You shouldn’t look at electric cars as a risk. You should look at them as an opportunity. First, look at the challenges that we are facing, that the car industry is facing — too much dependence on oil; the cost of oil today and in the future; global warming; the cost of regulation around global warming; development of the car industry in emerging markets. And, by the way, nobody denies that the oil price will go north, nobody denies that the trend of global warming we are currently on is unsustainable. So you can’t look at all these trends and say, “Let’s do nothing.” You have to look for a solution, and be part of the solution. What is the most elegant solution today? It’s the electric car. It’s the zero-emission car. There are other technologies but they’re not ready — like fuel cells. They’re still expensive. It’s an obvious thing that electric cars will become part of our future. Now, adoption will go faster or slower depending on circumstances beyond our control. But I think it will go faster because I think we underestimate the trend on climate change. And we underestimate the consequence of dependence on oil. We have the technology; and we know how to put together solutions. And by the way, the car — the Nissan Leaf — is very well accepted by all the people who have driven it. 

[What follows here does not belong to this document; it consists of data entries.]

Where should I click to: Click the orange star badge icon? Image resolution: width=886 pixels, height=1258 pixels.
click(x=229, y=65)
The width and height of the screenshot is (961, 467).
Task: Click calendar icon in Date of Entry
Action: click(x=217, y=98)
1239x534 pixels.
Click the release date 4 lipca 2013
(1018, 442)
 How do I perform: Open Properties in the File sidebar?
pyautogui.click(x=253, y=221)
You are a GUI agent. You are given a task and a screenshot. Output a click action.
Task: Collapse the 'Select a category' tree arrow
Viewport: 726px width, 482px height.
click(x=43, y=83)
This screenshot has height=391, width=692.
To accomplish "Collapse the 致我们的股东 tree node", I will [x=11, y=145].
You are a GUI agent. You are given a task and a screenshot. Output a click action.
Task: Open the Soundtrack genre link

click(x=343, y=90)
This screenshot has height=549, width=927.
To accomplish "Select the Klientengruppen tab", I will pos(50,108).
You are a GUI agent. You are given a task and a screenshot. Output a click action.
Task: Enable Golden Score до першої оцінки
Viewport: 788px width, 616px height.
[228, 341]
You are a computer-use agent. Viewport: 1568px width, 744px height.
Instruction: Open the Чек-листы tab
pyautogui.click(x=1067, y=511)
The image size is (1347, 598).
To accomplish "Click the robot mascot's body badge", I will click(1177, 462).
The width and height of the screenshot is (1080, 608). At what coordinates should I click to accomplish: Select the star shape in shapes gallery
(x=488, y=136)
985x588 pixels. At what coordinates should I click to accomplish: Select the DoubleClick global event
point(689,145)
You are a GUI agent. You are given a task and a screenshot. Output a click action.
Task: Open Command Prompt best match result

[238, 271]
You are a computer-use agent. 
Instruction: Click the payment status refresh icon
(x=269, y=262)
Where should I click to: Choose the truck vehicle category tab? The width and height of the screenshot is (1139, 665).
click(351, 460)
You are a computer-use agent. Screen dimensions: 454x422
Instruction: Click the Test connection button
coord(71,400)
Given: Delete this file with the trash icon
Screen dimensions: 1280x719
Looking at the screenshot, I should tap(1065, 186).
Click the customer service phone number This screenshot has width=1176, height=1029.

Yes, the Leaf is an excellent car.

That’s what I’m saying! If the car were miserable to drive, or didn’t have excellent performance, O.K., that would be a different story. But people really love their electric cars. So that’s another big reason I prefer to talk about opportunity: We’re in a situation where we are selling every car we make. But here’s the interesting thing: When you’re selling every car you make, you don’t know where the pent-up demand is. In surveys that we’ve done and that are consistent with those others have done, we keep seeing this: 10 percent of people say if they have choice between gas, diesel, hybrid or electric car for their next car, they would want an electric car. These people have never driven one and they already want one! Can you imagine that? So I prefer not to talk about risk — it’s an opportunity for Renault and Nissan! It’s a big benefit! We are associating our name with a technology that people are receiving with arms open.